La toiture ne finit plus de se décharger. Je sursaute à chaque fois. Assise devant la fenêtre, je suis le mouvement de la chute blanche qui dure, dure et dure encore. Aussi longtemps que le fleuve, inconstant, parcouru d’algues et de glaces.
Si seulement tu savais ce que j’ai envie de faire, là, maintenant. Si tu savais, tu ne serais pas d’accord. Je me réjouis à cette idée. Je m’emporte souvent. Je ne suis pas fâchée. Jamais.

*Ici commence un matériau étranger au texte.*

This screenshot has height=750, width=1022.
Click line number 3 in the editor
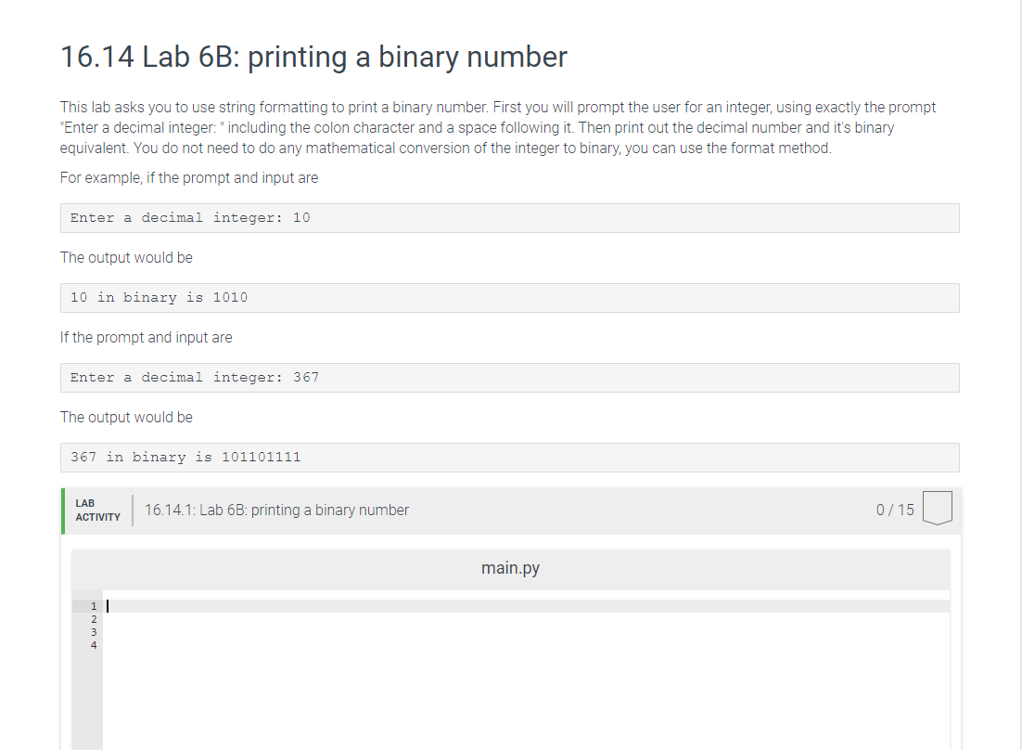[94, 630]
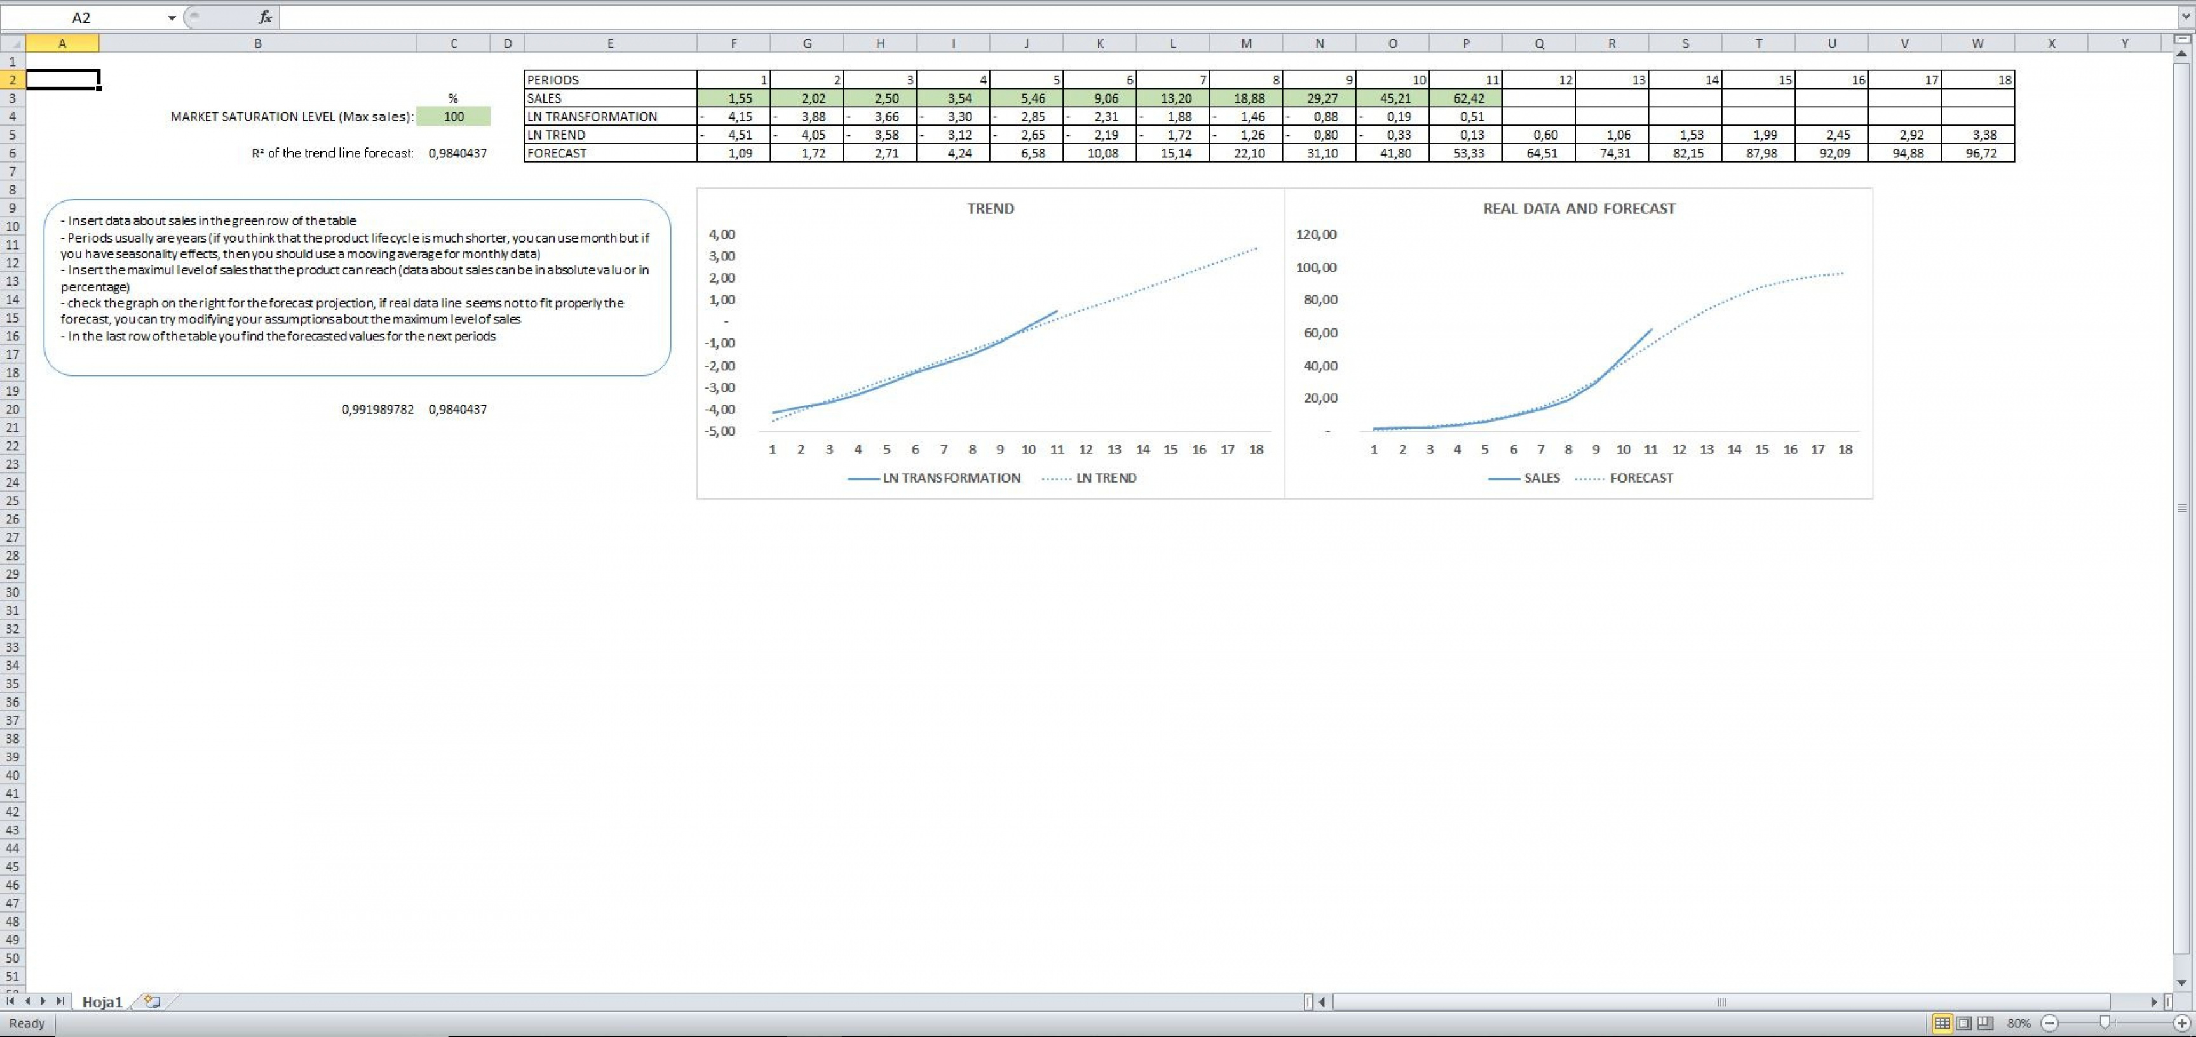Click the horizontal scrollbar right arrow
The width and height of the screenshot is (2196, 1037).
2153,1002
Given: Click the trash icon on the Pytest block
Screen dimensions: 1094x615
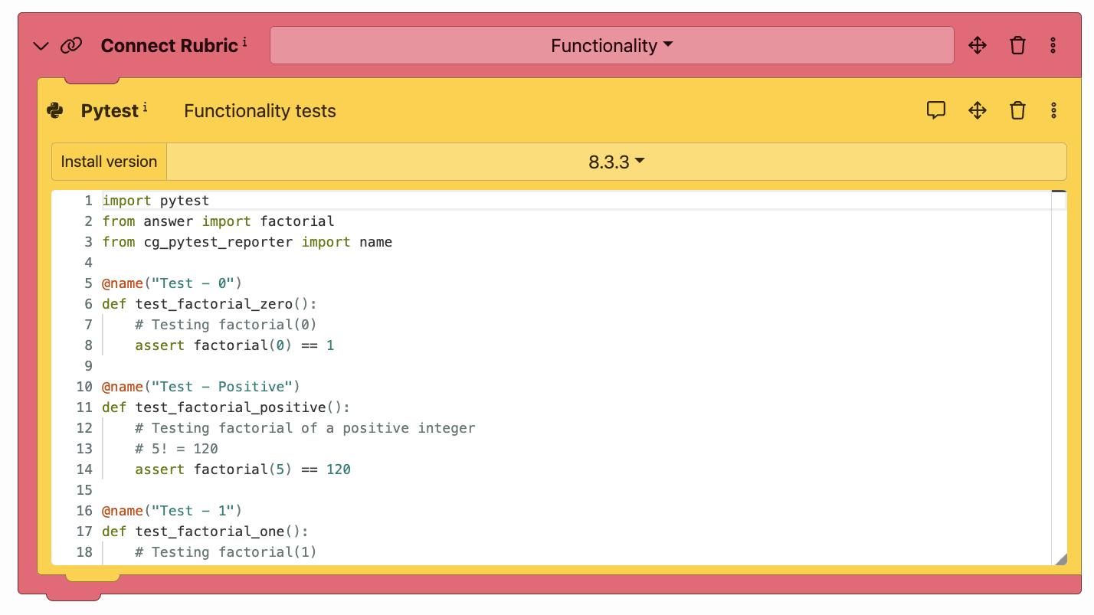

Je t’accumule parmi les autres comme on amasse les hivers douillets pour s’en faire des chapeaux, des fourrures royales mêlées de fierté. Une fierté discordante, détachée de sa voix trompeuse. Tout ce dont j’aurais besoin, ce sont quelques mains posées ici et là. Des petites bouillottes séduisantes qui chaufferaient mon ventre, mon estomac, ma gorge. En dedans, il y aurait des bouillons, de grandes marées de repos brûlants. Je dormirais.
Les accouplements paraissent bien tendres ce soir. Douloureux, mais tendres.
La viande, dit-on, se conserve dans le frais, déposée en lamelles sur la neige par exemple. Moi aussi, j’aimerais m’étendre sur la neige en petites tranches. Tantôt sucrées, tantôt salées, les chairs roses recouvriraient calmement le tableau gelé. Les viandes réussissent à construire des barrières d’existence, des réseaux de maladresses. Grâce à cette fraîcheur, la douleur agit un peu moins. Elle se laisse humer, lécher parfois. Elle est bienvenue.
Ce n’est pas normal de réfrigérer sa propre chair. Mais pour ce que cela signifie.